Written task: Swap "Open" for "Display" in the lines running from the start of the records through the line that contains "tap(536, 288)", and reproduce only those lines with nothing else altered.

Exercise material:
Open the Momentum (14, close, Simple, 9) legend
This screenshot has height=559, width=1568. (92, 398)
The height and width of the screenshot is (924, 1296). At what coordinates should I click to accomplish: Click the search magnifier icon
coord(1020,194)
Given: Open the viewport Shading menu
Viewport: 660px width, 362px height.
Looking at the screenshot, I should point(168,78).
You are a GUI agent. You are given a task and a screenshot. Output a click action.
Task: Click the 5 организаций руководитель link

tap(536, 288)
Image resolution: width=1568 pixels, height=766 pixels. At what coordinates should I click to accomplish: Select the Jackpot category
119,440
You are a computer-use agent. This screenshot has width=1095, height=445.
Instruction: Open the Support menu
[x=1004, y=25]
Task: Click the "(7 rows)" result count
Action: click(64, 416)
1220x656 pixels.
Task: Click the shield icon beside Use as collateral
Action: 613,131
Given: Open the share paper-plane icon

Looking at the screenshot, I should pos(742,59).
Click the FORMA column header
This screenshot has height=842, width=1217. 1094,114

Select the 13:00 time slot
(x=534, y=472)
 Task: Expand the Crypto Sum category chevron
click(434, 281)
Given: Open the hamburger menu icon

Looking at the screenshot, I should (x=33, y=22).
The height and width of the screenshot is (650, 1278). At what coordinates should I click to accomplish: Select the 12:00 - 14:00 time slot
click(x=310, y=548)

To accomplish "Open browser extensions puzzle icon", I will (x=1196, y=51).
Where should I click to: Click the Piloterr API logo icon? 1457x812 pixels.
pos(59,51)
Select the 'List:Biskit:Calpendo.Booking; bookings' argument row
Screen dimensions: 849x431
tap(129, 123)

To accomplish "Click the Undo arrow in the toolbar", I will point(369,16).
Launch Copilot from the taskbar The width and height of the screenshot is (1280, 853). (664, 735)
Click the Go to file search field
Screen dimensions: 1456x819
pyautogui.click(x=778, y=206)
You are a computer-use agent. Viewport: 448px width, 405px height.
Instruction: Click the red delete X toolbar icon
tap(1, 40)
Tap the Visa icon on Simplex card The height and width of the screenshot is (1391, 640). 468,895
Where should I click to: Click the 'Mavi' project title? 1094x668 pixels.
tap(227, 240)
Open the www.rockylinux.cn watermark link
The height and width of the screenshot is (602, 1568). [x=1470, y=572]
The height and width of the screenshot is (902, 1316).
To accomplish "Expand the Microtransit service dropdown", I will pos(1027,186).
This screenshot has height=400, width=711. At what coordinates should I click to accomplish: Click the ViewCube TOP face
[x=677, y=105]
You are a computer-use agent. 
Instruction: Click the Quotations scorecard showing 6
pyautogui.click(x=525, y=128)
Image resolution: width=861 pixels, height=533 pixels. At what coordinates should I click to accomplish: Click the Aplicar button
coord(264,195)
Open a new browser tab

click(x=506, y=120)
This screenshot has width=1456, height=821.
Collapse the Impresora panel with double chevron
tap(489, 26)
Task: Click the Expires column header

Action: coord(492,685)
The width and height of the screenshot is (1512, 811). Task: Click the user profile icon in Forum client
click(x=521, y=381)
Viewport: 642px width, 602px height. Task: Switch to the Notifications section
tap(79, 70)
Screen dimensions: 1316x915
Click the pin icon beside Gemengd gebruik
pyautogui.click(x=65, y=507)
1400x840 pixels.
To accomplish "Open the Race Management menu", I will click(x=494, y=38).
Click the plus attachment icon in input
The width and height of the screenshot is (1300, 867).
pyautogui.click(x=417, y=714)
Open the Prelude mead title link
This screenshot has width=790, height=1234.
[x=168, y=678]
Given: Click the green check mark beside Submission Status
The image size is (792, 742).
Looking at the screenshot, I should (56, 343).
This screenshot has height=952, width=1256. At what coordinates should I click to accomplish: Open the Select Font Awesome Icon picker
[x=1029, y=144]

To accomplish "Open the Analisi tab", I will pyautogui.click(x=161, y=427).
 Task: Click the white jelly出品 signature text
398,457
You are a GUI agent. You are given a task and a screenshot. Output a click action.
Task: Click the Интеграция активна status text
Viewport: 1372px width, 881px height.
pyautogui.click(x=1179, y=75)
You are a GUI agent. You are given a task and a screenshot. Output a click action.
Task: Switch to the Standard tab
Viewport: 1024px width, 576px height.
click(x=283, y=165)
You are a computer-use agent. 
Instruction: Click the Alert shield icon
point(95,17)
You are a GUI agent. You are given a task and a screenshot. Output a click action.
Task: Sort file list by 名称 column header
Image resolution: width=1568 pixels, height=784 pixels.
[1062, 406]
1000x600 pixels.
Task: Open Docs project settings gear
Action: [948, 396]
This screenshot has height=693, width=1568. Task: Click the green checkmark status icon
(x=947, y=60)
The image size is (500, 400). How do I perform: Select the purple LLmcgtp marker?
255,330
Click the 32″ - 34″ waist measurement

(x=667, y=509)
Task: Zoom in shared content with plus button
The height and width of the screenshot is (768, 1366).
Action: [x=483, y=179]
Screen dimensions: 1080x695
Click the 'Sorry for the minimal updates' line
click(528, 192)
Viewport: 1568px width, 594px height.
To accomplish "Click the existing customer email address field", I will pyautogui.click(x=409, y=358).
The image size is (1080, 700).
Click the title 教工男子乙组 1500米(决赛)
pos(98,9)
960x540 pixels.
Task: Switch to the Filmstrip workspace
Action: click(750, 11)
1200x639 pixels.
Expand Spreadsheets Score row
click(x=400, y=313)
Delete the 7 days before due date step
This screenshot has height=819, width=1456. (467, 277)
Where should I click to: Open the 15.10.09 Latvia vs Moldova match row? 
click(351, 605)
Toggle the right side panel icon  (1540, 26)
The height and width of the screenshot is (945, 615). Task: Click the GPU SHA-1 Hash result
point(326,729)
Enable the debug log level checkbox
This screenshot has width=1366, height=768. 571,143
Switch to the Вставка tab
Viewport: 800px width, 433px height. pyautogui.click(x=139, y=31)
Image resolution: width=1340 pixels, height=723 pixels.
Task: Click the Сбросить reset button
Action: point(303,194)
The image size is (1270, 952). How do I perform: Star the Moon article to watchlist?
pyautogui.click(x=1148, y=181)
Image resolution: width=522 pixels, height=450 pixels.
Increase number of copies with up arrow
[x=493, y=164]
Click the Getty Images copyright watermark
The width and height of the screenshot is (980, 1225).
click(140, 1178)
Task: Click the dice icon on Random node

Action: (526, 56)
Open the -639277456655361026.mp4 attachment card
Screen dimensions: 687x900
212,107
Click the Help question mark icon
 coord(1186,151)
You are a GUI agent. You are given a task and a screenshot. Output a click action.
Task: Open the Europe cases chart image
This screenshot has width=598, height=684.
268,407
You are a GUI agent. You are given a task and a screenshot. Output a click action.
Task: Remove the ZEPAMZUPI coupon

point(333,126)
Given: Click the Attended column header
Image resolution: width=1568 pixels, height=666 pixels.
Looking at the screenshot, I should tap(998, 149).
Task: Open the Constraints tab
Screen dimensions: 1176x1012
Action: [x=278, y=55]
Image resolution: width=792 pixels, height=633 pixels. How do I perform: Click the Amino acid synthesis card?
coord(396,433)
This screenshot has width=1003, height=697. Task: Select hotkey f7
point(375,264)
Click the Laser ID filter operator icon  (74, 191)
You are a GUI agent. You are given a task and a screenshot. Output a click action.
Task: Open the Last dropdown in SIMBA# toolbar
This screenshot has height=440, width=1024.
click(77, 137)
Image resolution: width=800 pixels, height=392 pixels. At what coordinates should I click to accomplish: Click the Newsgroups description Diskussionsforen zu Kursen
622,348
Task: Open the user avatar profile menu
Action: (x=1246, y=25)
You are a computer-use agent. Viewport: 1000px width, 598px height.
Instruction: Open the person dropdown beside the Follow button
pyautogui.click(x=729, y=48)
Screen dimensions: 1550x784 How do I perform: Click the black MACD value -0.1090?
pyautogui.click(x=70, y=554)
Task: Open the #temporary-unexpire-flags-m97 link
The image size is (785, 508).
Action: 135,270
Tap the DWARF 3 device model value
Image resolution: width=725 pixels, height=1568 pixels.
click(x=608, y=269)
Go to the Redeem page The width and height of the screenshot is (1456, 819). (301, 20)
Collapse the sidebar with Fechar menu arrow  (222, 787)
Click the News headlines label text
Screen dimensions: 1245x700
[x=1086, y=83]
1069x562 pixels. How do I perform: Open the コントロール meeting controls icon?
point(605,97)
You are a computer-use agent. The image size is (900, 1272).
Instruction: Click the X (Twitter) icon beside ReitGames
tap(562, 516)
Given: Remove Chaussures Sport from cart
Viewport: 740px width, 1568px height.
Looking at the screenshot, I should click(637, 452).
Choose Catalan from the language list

Exercise result:
Display the Momentum (14, close, Simple, 9) legend
This screenshot has height=559, width=1568. (92, 398)
The height and width of the screenshot is (924, 1296). At what coordinates should I click to accomplish: Click the search magnifier icon
coord(1020,194)
Given: Display the viewport Shading menu
Viewport: 660px width, 362px height.
Looking at the screenshot, I should point(168,78).
You are a GUI agent. You are given a task and a screenshot. Output a click action.
Task: Click the 5 организаций руководитель link

tap(536, 288)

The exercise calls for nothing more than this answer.